### COMPLETE THE FOLLOWING
1: In the Harvey biography, copy the text between "Member of the U.S." and "Naples, Florida, U.S.", inclusive, without changing anything.
2: Turn the paragraph of the Harvey biography that begins "Harvey was born in Iron Mountain" into a short bulleted list that keeps its main facts.

### PASSAGE
= Beginning of Section =
Judge of the United States District Court for the Eastern District of Michigan
- In office December 19, 1973 – March 31, 1984
- Appointed by: Richard Nixon
- Preceded by: Ralph M. Freeman
- Succeeded by: Richard Fred Suhrheinrich

Member of the U.S. House of Representatives from Michigan's 8th district
- In office January 3, 1961 – January 31, 1974
- Preceded by: Alvin M. Bentley
- Succeeded by: Bob Traxler

Mayor of Saginaw
- In office April 8, 1957 – April 13, 1959
- Preceded by: Maurice E. Brown
- Succeeded by: R. Dewey Stearns

Personal details
- Born: Russell James Harvey July 4, 1922 Iron Mountain, Michigan, U.S.
- Died: July 20, 2019 (aged 97) Naples, Florida, U.S.
- Party: Republican
- Education: University of Michigan Law School (J.D.)

= R. James Harvey =

American judge and politician (1922–2019)

Russell James Harvey (July 4, 1922 – July 20, 2019) usually known as James Harvey, was a United States representative from Michigan and an inactive senior United States district judge of the United States District Court for the Eastern District of Michigan.

==Education and career==
Harvey was born in Iron Mountain; his mother and paternal grandparents were immigrants from England. He enrolled in the University of Michigan in 1940, but interrupted his studies in 1942 to serve in the United States Army Air Forces for three years. He earned a Juris Doctor from the University of Michigan Law School in 1948, was admitted to the bar, and commenced the practice of law in Saginaw, Michigan in 1949. He was assistant city attorney from 1949 to 1953, a city councilman and a member of the Saginaw County board of supervisors from 1955 to 1957. He was mayor of Saginaw from 1957 to 1959.
= End of Section =
### DATA SEGMENT
= Beginning of Section =
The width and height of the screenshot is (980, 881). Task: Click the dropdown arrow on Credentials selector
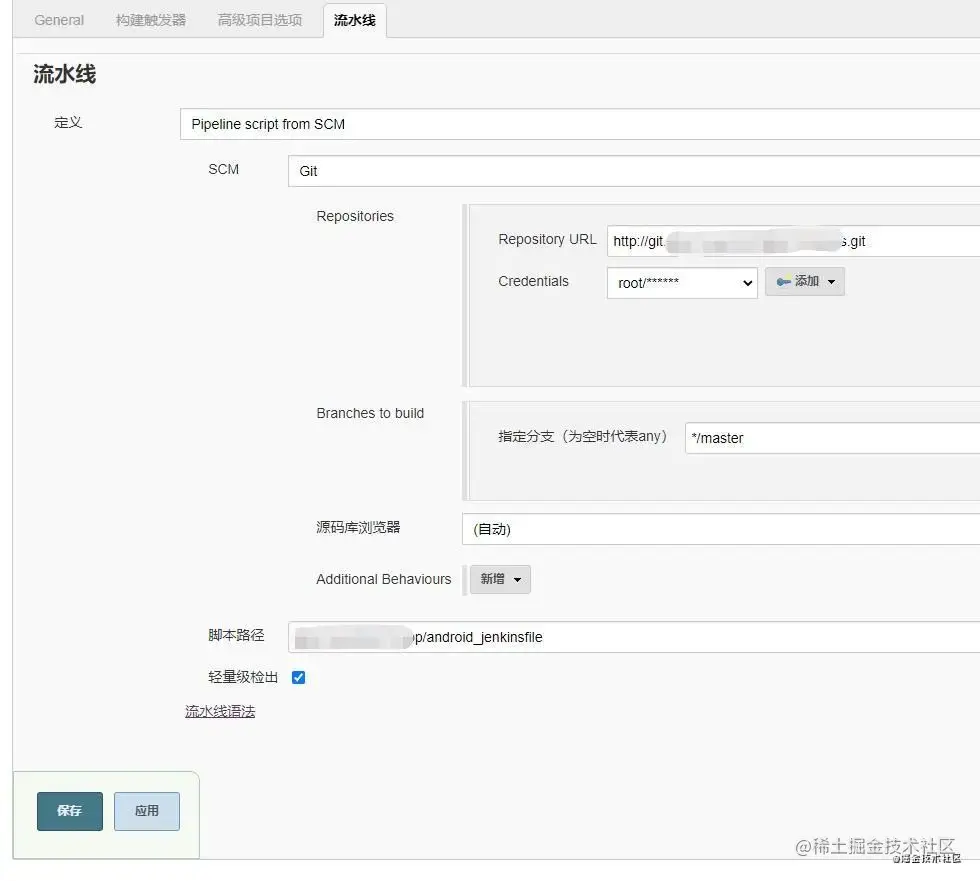click(746, 283)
= End of Section =
### ANSWERS FOR THE TASKS
1:
Member of the U.S. House of Representatives from Michigan's 8th district
- In office January 3, 1961 – January 31, 1974
- Preceded by: Alvin M. Bentley
- Succeeded by: Bob Traxler

Mayor of Saginaw
- In office April 8, 1957 – April 13, 1959
- Preceded by: Maurice E. Brown
- Succeeded by: R. Dewey Stearns

Personal details
- Born: Russell James Harvey July 4, 1922 Iron Mountain, Michigan, U.S.
- Died: July 20, 2019 (aged 97) Naples, Florida, U.S.

2:
- Born in Iron Mountain; his mother and paternal grandparents were immigrants from England
- Enrolled at the University of Michigan in 1940, then left in 1942 to serve three years in the United States Army Air Forces
- Earned a Juris Doctor from the University of Michigan Law School in 1948, was admitted to the bar, and began practicing law in Saginaw, Michigan, in 1949
- Assistant city attorney, 1949–1953
- City councilman and member of the Saginaw County board of supervisors, 1955–1957
- Mayor of Saginaw, 1957–1959